Que reste-t-il de Cheikh Anta Diop ?
31 ans après sa mort, que reste-t-il de l'œuvre de celui que nombre d'Africains considèrent comme un colosse ? Chercheur humble et constant, révolutionnaire, créateur des sciences africaines modernes, Cheikh Anta Diop est avant tout un humaniste. La vérité historique qu'il a (r-)établie a permis de démontrer scientifiquement que le continent à l'origine de l'humanité est d'égale valeur historique que les autres. De quoi nourrir l'idée que les peuples africains doivent, avant tout, connaître leur histoire mais aussi que l'humanité, une fois débarrassée du concept de « race », pourra mieux appréhender l'homme dans sa globalité et se réconcilier enfin avec elle-même.

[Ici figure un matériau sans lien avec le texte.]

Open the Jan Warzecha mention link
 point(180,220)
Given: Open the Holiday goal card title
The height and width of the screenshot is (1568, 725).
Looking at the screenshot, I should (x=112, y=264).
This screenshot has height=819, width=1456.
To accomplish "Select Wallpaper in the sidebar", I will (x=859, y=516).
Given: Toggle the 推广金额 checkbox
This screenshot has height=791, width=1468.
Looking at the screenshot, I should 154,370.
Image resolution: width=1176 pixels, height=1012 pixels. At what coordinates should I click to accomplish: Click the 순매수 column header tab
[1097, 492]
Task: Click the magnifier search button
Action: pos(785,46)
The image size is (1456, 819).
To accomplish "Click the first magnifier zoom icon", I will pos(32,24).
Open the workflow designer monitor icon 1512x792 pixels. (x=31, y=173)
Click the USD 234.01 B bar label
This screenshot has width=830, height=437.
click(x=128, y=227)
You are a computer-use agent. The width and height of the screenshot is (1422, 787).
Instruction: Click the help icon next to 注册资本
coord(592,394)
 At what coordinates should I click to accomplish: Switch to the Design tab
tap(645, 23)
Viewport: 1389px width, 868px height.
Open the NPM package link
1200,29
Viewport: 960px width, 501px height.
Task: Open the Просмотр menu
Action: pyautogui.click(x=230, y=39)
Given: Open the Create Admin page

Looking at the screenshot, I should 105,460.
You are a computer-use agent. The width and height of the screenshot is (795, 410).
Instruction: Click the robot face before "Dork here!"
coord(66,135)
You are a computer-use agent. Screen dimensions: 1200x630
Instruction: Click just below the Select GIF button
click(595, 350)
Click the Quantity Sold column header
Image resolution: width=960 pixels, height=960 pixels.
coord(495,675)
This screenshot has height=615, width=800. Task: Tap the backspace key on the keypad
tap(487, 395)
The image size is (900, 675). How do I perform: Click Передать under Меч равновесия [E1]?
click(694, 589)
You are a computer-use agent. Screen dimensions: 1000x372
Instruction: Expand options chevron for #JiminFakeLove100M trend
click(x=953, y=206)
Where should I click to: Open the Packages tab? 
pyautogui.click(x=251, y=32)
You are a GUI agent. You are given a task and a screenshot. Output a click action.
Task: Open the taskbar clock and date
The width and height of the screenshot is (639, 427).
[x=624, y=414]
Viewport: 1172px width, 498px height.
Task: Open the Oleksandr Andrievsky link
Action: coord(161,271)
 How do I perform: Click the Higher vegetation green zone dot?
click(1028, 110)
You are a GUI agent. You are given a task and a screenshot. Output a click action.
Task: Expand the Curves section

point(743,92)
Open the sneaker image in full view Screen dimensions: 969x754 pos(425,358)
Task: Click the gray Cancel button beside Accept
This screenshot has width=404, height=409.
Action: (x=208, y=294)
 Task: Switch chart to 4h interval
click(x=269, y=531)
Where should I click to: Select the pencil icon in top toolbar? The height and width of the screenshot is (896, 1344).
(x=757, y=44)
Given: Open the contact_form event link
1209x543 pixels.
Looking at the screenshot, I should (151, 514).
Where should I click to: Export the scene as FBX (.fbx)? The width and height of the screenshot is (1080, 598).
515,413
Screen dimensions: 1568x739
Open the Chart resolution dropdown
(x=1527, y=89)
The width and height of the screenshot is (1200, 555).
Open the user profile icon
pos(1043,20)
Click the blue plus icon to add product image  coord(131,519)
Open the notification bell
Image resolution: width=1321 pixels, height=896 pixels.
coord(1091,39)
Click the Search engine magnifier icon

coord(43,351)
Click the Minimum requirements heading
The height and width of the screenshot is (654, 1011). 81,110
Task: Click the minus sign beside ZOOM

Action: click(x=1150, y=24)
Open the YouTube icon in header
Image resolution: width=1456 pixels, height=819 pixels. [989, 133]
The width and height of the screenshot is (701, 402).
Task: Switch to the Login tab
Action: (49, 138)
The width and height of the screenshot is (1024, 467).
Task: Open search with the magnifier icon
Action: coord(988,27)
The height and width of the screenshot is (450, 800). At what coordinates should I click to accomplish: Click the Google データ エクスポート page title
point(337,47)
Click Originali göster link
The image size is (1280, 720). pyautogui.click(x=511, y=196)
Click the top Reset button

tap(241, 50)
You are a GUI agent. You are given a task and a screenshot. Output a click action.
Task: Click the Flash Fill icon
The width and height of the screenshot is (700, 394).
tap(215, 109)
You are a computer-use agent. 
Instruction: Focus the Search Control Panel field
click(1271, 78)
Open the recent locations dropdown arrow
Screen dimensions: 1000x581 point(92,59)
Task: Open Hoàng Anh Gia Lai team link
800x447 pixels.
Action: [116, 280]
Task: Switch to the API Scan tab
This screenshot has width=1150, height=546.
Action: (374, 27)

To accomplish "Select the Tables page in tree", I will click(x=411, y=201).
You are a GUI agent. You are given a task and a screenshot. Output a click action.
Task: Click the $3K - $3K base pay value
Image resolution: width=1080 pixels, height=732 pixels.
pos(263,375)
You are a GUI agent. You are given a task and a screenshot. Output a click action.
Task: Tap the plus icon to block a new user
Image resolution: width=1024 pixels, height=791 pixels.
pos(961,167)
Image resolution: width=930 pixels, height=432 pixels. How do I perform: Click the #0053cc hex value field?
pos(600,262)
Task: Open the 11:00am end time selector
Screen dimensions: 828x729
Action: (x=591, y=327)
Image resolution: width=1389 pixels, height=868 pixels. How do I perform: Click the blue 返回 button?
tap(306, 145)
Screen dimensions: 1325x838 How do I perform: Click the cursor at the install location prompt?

Théophile Obenga, philosophe, linguiste, égyptologue et historien congolais fut élève puis chercheur associé à l'Ifan. Il est aujourd'hui l'héritier de Cheikh Anta Diop. Il a écrit plusieurs ouvrages en relation avec les thèses de Cheikh Anta Diop et dirige la revue d'égyptologie ANKH. Des écoles d'égyptologie existent en Afrique, notamment à Yaoundé, au Cameroun, où des chercheurs continuent le travail d'exploration des civilisations noires antiques. Des historiens sénégalais comme Boubacar Lam (spécialiste des migrations), Babacar Sall (origine des Égyptiens noirs) ou les linguistes camerounais Gilbert Ngom et Oum Ndigila assurent la relève du travail entamé par Cheikh Anta Diop. Khadim Ndiaye, chercheur et philosophe sénégalais, œuvre pour que l'ouvrage Nations nègres et culturesoit enseigné dans les écoles africaines.
En 1986, l'Institut fondamental d'Afrique noire (Ifan) est rebaptisé Ifan-CAD. Depuis 1987, l'université principale de Dakar porte son nom. En France, Anse-Bertrand en Guadeloupe possède une avenue, une rue, une bibliothèque, un centre culturel qui portent le nom de Cheikh Anta Diop. Andrew Young, l'un des compagnons de lutte de Martin Luther King, et ancien maire d'Atlanta, a décrété le 4 avril 1985, jour Cheikh Anta Diop. La même année, l'université noire Morehouse d'Atlanta lui a décerné un diplôme docteur honoris causa. Côté musique, le pianiste et compositeur de jazz, Randy Weston lui a dédié son album Khepera (1998 Universal Music). Dans la mythologie égyptienne, Khepera est la manifestation vivante du Dieu-Soleil. Dans cet album, Randy Weston s'est entouré de Pharaoh Sanders (on ne peut pas l'inventer !) et Talib Kweli, musiciens africains américains, saxophoniste de jazz et hip-hop MC qui ont embrassé leur héritage africain.